A Gap Surfaced by Formalization: Transient Overshoot in the LPP Main Theorem

2026-04-20

The previous post introduced Ripple, a Lean 4 formalization of CRN-computable numbers. One of the observations made in the process of formalization was a small but genuine gap in the main theorem of Huang–Huls, Computing real numbers with large-population protocols (DNA 28, 2022) — the paper establishing that every bounded-CRN-computable number in $[0,1]$ is also computable by a large-population protocol (LPP). This post explains what the gap is and how the formalization patched it.

The conclusion is the paper’s theorem is correct under a small strengthening of its hypothesis, and a clean preprocessing step recovers the strong conclusion from the weaker standard hypothesis. Nothing in the paper’s main line of reasoning is in question; the formalization simply forced an implicit assumption to be named.

1. The LPP Compilation Pipeline

A large-population protocol on a finite set $Q$ of states is a pair $(\pi_0, \delta)$ consisting of an initial distribution $\pi_0$ on $Q$ and a symmetric transition rule $\delta: Q \times Q \to Q \times Q$ applied to uniformly random pairs at Poisson-distributed times. In the infinite-population mean-field limit, the population-fraction vector $\mathbf{p}(t) \in \Delta(Q)$ evolves by a quadratic ODE on the simplex $\Delta(Q)$.

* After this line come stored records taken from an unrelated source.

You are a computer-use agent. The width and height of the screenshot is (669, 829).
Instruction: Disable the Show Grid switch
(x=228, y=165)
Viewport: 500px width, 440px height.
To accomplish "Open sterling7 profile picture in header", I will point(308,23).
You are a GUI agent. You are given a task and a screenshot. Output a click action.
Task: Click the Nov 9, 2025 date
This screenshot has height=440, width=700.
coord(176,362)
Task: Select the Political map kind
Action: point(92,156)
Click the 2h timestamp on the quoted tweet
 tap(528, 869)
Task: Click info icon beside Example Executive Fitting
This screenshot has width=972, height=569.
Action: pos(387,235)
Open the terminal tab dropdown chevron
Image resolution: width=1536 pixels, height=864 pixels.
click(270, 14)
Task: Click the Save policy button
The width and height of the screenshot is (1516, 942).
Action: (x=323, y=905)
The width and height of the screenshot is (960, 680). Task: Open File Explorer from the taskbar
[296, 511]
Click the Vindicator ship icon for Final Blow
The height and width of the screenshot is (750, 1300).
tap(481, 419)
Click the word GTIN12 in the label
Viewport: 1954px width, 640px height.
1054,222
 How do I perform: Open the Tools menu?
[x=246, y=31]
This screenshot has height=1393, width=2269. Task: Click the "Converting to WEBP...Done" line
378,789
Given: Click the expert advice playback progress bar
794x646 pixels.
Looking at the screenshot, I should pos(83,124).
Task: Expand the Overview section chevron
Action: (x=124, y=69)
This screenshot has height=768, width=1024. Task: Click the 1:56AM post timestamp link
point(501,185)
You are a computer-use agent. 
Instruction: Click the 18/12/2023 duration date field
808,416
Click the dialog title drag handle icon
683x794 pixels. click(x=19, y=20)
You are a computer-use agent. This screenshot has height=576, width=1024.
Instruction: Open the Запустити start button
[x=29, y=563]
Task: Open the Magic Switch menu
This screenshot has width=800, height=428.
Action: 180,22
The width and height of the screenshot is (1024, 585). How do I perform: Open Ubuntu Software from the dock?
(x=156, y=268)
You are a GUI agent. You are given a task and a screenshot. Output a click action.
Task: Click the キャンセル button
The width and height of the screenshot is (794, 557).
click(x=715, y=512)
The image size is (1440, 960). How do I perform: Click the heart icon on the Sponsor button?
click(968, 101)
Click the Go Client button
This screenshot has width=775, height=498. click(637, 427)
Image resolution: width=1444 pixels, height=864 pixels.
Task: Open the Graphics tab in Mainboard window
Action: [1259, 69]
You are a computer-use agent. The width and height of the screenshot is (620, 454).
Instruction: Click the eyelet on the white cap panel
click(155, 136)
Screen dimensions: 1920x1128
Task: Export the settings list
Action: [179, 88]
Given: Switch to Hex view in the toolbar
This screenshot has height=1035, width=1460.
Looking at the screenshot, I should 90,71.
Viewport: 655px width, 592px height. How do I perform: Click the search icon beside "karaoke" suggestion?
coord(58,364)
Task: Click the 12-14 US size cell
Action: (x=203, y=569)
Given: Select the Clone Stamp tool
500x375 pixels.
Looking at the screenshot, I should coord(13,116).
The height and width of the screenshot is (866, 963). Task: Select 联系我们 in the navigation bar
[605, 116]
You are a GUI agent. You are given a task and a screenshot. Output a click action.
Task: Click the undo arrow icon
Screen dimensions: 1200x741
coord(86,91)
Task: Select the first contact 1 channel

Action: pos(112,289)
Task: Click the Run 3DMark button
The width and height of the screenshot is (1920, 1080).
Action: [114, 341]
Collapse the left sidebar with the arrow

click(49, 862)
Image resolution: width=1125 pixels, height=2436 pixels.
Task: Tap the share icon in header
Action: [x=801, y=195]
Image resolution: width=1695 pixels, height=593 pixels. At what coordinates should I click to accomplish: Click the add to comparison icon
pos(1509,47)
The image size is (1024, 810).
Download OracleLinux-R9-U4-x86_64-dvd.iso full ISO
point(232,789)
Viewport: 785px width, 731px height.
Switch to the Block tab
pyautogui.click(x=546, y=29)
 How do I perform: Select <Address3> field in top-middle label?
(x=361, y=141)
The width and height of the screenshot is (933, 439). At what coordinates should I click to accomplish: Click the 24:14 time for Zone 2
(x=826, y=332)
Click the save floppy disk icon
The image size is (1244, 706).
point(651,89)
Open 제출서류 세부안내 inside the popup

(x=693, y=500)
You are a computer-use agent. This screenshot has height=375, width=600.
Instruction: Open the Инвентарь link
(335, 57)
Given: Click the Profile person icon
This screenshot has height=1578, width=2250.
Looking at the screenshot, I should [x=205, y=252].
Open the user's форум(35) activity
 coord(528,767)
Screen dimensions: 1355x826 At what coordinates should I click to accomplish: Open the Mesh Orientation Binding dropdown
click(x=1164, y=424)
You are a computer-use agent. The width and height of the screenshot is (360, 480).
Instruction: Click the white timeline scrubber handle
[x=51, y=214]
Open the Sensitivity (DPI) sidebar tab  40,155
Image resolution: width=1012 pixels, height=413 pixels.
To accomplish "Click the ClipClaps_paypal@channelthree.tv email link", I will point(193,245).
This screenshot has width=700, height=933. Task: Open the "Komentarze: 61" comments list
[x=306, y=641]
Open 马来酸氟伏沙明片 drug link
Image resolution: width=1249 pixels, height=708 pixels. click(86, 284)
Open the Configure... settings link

A real number $\alpha \in [0,1]$ is LPP-computable if there is a protocol whose mean-field fraction in a designated state tends to $\alpha$ exponentially fast.

The main theorem of the paper — call it the LPP compilation theorem — says the following.

If $\alpha \in [0,1]$ is computable by a bounded polynomial IVP (equivalently, a bounded CRN), then $\alpha$ is LPP-computable.

The proof is a four-stage pipeline:

$$ \text{CRN} \xrightarrow{\text{Stage 1}} \text{degree-}2\ \text{CRN} \xrightarrow{\text{Stage 2}} \text{TPP on simplex} \xrightarrow{\text{Stage 3}} \text{LPP} \xrightarrow{\text{Stage 4}} \text{probabilistic LPP}. $$

Stage 2 is the load-bearing step. It takes a non-negative degree-2 CRN with designated output coordinate $x_{\mathrm{out}}$ and embeds its trajectory onto the probability simplex $\Delta^{d}$ of one higher dimension via

$$ x_i(t) \;\mapsto\; c \cdot x_i(t) \qquad (i = 0, \ldots, d-1), \qquad x_d(t) \;\mapsto\; 1 - c \sum_{i=0}^{d-1} x_i(t), $$

for a suitable scaling constant $c > 0$.

2. Where the Hypothesis Becomes Load-Bearing

For this embedding to produce a genuine simplex-valued trajectory, the scaled coordinates $c \cdot x_i(t)$ must each stay in $[0,1]$ for all $t \geq 0$, not only in the limit. In particular the output coordinate $x_{\mathrm{out}}$ must satisfy a uniform strict bound

$$ x_{\mathrm{out}}(t) \;\leq\; M_{\mathrm{out}} \;<\; 1 \qquad \text{for all } t \geq 0. \tag{$\star$} $$

When one carefully assembles the Stage 2 balancing-dilation argument, the bound $(\star)$ is what allows the slack constant in the simplex embedding to be chosen with enough room to guarantee non-negativity of the residual coordinate $x_d$.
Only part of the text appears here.